South Korea PM says Olympics will be success despite tensions

(Reuters) - South Korean Prime Minister Lee Nak-yon said tensions with North Korea will not prevent the 2018 Winter Olympics in Pyeongchang from being as successful as other global sporting events held in the country.

South Korea staged the 1988 Olympics and co-hosted the 2002 soccer World Cup with Japan and both events were marred by instances of aggression by North Korea.

In November 1987, nine months before the Summer Games in Seoul, North Korean agents detonated a bomb on Korean Air Flight 858, killing all 104 passengers and 11 crew.

But speaking to South Korean businessmen in Athens, Lee pointed out that the 1988 Games were the most participated-in Olympics held up to that point.

During the 2002 World Cup, North Korean patrol boats crossed the disputed maritime border and exchanged fire with South Korean vessels, killing six sailors as South Korea prepared to play Turkey in a playoff for third place.

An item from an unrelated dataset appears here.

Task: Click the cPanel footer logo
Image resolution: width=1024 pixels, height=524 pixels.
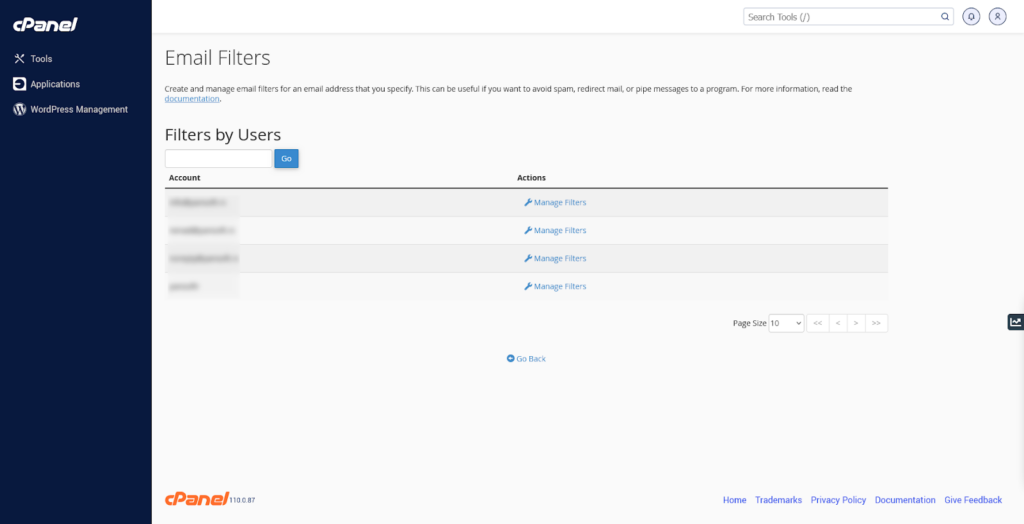Action: pyautogui.click(x=196, y=499)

Lee said the tournament was one of the most successful World Cups ever held.

"The Pyeongchang Olympics will also be a success," he added, in quotes carried by Yonhap News Agency on Monday.

Lee also described the Games as an opportunity for North Korean leader Kim Jong Un to send a message to the world that the nuclear-armed nation was in favour of peace.

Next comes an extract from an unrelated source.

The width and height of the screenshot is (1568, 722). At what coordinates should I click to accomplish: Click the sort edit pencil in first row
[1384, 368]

"(It) will be a good opportunity for the North Korean leader to send a message that 'what we want is not anxiety but we also want peace,'" Lee said. "He may think whatever he wants to think, but if I were him, I would think that way."

There is no word yet on whether North Korean athletes will participate in the Games in the mountainous resort town of Pyeongchang, just 80km from the heavily fortified border with North Korea, but Lee said the signs were "positive".

"There have been a few positive signs (regarding the North's participation), but we're not yet at the point where we can disclose them," he added.

Tensions on the Korean peninsula have risen in recent months as Kim Jong Un and U.S. President Donald Trump exchanged threats and insults over the North's nuclear and missile development programme.

France's Sports Minister Laura Flessel said last month that if the crisis in the region deepened and athletes' security could not be guaranteed then they would not travel to the Games.

Members of France's Winter Olympics team, however, have remained optimistic the country will not boycott.

South Korea has been taking extra measures to try to ensure the safety of the 2018 Winter Games, including setting up a crack cyber defence team and doubling the number of troops, according to officials and documents reviewed by Reuters.